The language flap was much more than a stubborn candidate's personal pique at not getting his way. The timing of his Latino supporters was hardly incidental either.

This was Richardson's way of telling Latinos that they finally had one of their own in the presidential hunt. And that he was the candidate that they could rally around. But that posed a dilemma for Richardson. The dilemma was, should Latinos back Richardson because he is Latino? And should Richardson ask them to back him because he's Latino?

This posed the mortal political risk that Richardson could be perceived as politically one-dimensional and appealed only to one segment of the voters. The presidency is supposedly not about representing one ethnic or special interest group. The perception that Richardson was an ethnic candidate could sink him in the South, the Midwest, the Northwest, indeed in just about every section of the country where Latinos are still a bare footnote. It could do even more damage even in places where the number of Latinos has grown, and the issue of immigration ignites fear and resentment among many whites and blacks.


The ambivalence about a Latino presidential candidate surfaced in a Newsweek poll in July 2007. Slightly more than 80 percent of voters said they'd vote for a Latino for president.

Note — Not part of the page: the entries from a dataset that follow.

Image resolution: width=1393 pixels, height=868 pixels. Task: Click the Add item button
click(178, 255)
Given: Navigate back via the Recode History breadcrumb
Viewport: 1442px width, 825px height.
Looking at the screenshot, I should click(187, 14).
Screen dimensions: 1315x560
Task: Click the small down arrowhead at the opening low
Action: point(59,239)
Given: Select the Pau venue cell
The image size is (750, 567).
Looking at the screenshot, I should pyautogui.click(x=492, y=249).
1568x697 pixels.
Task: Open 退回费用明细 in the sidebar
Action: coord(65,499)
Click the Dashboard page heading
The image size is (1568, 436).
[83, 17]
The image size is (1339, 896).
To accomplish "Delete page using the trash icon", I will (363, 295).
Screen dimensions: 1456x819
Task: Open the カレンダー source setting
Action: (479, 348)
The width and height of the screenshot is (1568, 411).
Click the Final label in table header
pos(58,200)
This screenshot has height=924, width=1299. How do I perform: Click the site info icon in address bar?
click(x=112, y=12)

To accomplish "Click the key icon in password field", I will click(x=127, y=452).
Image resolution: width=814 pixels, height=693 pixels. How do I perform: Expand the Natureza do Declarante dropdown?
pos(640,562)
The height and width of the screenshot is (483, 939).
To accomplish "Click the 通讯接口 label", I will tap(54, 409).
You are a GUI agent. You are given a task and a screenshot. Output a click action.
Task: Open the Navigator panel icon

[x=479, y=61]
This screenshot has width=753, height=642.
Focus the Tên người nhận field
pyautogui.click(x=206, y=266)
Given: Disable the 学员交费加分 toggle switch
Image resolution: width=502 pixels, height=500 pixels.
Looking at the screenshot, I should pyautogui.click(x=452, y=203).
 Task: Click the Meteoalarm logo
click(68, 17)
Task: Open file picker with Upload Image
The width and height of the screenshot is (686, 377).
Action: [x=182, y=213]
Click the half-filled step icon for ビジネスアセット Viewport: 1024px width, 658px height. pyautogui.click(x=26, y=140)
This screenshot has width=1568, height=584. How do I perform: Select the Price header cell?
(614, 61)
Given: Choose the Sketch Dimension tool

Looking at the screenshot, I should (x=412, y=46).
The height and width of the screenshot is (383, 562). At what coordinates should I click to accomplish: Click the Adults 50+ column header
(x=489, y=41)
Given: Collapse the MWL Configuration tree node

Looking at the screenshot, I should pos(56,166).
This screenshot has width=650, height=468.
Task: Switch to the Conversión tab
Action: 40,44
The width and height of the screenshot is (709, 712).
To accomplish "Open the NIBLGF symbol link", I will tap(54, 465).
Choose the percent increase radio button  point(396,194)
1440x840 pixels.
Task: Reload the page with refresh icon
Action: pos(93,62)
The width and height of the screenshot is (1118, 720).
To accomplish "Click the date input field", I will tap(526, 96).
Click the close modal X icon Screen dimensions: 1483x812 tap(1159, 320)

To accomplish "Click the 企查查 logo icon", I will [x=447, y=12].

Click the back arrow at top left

That was 10 percent less than said they would vote for an African-American, and five percent less than for a woman president. There was more unsettling news for Richardson. Only 25 percent felt that he was qualified to be president. That was almost 10 percent less than said the same thing about Obama.

At first glance the public's notion that he was far less qualified than Obama seemed odd. As a three term Congressman, he worked on budget issues, gun control, abortion and national security issues. He traveled widely internationally as a sort of diplomat-without-portfolio and brokered deals with Saddam Hussein to free American captives, and Castro to gain the release of American political prisoners. He helped negotiate the release of U.S. pilots held in North Korea. He served a quiet but effective stint as UN ambassador in the mid-1990s, and was hailed as a bridge-builder. He later served as Clinton's Energy Secretary. And he is the highly regarded two-term governor of New Mexico.

Richardson's impressive political brag sheet meant little to Jay Leno. The late night talk show host wisecracked, "And yesterday Bill Richardson officially announced he's running for president. So now he officially has no chance of winning."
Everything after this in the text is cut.